Short problem:
Reproduce verbatim every line from the very first one down to the line containing "coord(56,80)", with both ends included.

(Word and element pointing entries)
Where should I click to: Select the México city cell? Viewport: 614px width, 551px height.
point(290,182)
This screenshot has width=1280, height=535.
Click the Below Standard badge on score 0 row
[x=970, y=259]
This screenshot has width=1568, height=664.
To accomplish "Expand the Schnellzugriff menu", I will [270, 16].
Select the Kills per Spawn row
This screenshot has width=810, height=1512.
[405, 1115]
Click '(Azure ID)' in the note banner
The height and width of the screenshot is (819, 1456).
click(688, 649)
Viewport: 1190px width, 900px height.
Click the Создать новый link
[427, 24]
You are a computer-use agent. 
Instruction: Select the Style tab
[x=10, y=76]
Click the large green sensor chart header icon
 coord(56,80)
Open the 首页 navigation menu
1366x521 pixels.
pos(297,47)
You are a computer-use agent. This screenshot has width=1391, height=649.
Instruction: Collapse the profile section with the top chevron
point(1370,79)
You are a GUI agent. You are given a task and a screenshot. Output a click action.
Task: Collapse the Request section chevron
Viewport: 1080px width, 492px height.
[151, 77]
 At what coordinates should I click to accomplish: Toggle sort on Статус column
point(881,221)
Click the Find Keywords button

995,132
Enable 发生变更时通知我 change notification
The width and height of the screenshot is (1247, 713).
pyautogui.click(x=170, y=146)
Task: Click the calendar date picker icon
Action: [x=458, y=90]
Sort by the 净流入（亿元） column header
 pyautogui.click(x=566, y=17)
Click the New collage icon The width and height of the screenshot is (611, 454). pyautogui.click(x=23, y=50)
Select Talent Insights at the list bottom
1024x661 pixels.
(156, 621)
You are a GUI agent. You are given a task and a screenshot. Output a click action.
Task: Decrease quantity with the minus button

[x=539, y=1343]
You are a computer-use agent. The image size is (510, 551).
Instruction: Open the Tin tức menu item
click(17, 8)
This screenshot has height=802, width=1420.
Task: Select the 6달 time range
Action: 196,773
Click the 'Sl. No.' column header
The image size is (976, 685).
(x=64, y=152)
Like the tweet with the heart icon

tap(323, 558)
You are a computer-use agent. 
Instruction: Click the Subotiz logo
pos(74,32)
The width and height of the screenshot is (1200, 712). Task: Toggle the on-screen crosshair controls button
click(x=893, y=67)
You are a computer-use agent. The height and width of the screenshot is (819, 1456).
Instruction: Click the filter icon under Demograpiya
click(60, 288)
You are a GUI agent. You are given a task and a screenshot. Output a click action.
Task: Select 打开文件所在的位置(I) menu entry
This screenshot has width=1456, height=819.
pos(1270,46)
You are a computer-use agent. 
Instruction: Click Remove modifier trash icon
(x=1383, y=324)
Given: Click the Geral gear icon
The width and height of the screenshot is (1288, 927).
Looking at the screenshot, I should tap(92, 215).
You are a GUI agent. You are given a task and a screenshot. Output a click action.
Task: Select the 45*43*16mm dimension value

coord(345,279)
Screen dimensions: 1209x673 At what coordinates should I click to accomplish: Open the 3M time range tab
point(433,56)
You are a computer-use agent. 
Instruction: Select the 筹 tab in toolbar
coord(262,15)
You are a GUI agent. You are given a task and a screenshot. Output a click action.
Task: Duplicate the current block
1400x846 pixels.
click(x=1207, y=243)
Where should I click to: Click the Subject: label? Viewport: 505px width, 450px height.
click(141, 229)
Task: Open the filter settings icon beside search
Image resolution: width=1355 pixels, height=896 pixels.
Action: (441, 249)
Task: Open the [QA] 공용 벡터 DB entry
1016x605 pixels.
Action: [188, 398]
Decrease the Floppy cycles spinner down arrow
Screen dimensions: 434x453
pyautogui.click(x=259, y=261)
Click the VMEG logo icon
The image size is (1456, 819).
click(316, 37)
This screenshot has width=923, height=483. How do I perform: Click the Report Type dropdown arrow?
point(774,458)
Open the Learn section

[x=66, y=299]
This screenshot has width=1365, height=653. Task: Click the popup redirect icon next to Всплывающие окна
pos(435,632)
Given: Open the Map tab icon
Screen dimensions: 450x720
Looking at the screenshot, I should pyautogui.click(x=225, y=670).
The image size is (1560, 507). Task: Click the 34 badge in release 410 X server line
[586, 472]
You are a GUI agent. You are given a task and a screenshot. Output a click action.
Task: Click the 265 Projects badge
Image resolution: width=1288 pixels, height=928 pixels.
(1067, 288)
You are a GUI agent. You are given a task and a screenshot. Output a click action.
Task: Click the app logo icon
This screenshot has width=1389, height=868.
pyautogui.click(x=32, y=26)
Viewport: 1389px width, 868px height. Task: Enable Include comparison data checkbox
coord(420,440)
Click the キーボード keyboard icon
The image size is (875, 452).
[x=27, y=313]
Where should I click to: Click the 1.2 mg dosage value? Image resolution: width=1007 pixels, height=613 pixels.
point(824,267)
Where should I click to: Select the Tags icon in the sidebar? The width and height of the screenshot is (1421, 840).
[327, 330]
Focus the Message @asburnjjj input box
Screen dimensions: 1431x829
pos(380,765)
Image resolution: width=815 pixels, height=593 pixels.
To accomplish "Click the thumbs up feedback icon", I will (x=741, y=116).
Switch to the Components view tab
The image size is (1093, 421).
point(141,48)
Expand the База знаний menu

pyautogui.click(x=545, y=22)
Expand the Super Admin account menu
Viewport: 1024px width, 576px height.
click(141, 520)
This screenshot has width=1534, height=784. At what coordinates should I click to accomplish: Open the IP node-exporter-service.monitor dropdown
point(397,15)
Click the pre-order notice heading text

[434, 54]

Result of the exercise:
Where should I click to: Select the México city cell? Viewport: 614px width, 551px height.
point(290,182)
This screenshot has width=1280, height=535.
Click the Below Standard badge on score 0 row
[x=970, y=259]
This screenshot has width=1568, height=664.
To accomplish "Expand the Schnellzugriff menu", I will [270, 16].
Select the Kills per Spawn row
This screenshot has width=810, height=1512.
[405, 1115]
Click '(Azure ID)' in the note banner
The height and width of the screenshot is (819, 1456).
click(688, 649)
Viewport: 1190px width, 900px height.
Click the Создать новый link
[427, 24]
You are a computer-use agent. 
Instruction: Select the Style tab
[x=10, y=76]
Click the large green sensor chart header icon
 coord(56,80)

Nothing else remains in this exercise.